Cars salesman and Italians in suits, ordinarily, are two species low on my credibility scale. I say ordinarily. This weekend Xtina and I traded in the ol' Fiat Lancia -- una macchina piccola that gets Zamboni-like car mileage -- for an economical, dependable, used, VW diesel. In ridding myself of the dreaded Lancia, I pray, I have forever severed all ties with the Agnelli automotive dynasty. We went to the Perugia dealership where wink, wink Xtina's family has some pull. For me, I still have to hang my head a bit low there for introducing the phrase "Fix it again, Tony" to this ancient hilltown community.
Today, with check in hand, all was forgiven. While papers were being shuffled and keys located, I peeked my head around the showroom floor. Maseratis, Ferraris, a vintage Vespa were all on display. I was, to the say least, a bit distracted when it was time to meet the capo of the dealership. "American? What are we buying today?" he inquired by way of introduction. "Ferrari? Maserati?"

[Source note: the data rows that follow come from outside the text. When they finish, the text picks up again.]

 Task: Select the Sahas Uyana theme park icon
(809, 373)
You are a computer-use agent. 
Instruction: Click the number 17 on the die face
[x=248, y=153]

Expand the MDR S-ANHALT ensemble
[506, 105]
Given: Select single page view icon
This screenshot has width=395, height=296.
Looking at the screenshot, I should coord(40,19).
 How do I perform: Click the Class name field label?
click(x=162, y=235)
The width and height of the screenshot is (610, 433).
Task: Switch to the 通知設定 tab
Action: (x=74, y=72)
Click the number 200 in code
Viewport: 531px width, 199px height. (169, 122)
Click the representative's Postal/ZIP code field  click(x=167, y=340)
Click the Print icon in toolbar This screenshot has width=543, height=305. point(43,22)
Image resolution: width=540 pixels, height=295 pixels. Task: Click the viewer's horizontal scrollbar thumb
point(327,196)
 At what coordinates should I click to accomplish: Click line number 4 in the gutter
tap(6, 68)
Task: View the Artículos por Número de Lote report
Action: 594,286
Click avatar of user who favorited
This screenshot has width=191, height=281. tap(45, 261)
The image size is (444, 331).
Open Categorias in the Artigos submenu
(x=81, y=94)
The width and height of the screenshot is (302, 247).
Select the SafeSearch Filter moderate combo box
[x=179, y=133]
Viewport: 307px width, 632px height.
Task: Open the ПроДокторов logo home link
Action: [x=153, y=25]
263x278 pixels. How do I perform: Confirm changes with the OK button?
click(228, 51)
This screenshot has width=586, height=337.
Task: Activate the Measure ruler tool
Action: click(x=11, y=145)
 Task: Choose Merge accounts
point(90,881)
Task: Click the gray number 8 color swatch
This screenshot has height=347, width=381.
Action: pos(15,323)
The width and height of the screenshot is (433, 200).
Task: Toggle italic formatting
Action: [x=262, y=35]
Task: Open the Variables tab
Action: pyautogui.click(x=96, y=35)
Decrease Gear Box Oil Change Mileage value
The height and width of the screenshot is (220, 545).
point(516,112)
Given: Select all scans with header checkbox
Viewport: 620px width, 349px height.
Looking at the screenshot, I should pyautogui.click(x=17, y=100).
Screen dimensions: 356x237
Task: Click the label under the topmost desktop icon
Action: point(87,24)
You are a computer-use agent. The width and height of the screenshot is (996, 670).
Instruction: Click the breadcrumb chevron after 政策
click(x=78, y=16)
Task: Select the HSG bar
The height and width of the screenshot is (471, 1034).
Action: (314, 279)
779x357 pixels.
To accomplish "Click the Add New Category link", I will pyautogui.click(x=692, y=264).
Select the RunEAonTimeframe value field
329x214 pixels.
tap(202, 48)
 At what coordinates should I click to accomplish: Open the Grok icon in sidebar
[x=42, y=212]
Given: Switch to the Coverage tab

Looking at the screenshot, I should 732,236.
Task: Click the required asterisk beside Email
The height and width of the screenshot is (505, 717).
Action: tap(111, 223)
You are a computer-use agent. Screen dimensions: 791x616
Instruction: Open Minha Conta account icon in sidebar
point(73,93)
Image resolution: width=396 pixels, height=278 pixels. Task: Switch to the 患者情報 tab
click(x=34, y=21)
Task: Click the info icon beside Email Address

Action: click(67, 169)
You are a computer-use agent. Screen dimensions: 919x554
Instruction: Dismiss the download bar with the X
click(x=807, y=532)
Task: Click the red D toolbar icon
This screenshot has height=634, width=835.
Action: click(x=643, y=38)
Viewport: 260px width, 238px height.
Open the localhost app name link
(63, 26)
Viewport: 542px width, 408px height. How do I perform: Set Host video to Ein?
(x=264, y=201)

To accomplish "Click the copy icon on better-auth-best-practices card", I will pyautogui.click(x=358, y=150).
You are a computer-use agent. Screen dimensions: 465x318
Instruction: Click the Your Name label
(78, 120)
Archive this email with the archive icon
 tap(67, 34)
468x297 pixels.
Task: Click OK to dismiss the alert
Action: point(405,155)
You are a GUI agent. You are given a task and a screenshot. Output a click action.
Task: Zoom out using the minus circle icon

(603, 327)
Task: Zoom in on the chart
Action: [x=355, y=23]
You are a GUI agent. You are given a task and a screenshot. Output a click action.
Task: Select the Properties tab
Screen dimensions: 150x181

Very coolly I told him prossima volta, io pense che, sara un Maserati. "Next time, I think, a Maserati". I was kidding, of course. I can't even afford the used VW Polo I drove out of the lot today. The capo, fancy suit and all, looked me up and down, and shook his head. No. Hai una faccia da Ferrari, he said with genuine sincerity. "You have a Ferrari face." Suddenly, I'm seeing Italian car dealers in a different light. Perhaps I had it all wrong. Perhaps Italian car dealerships are the final bastion for honesty, dignity and professionalism in Italy.
Moments later, I was looking back at my reflection in the driver's side window of a candy apple red Ferrari. Why hadn't I noticed it before? Una faccia da Ferrari. Of course! Sadly, when I look in the window of the VW, I see almost the exact same reflection.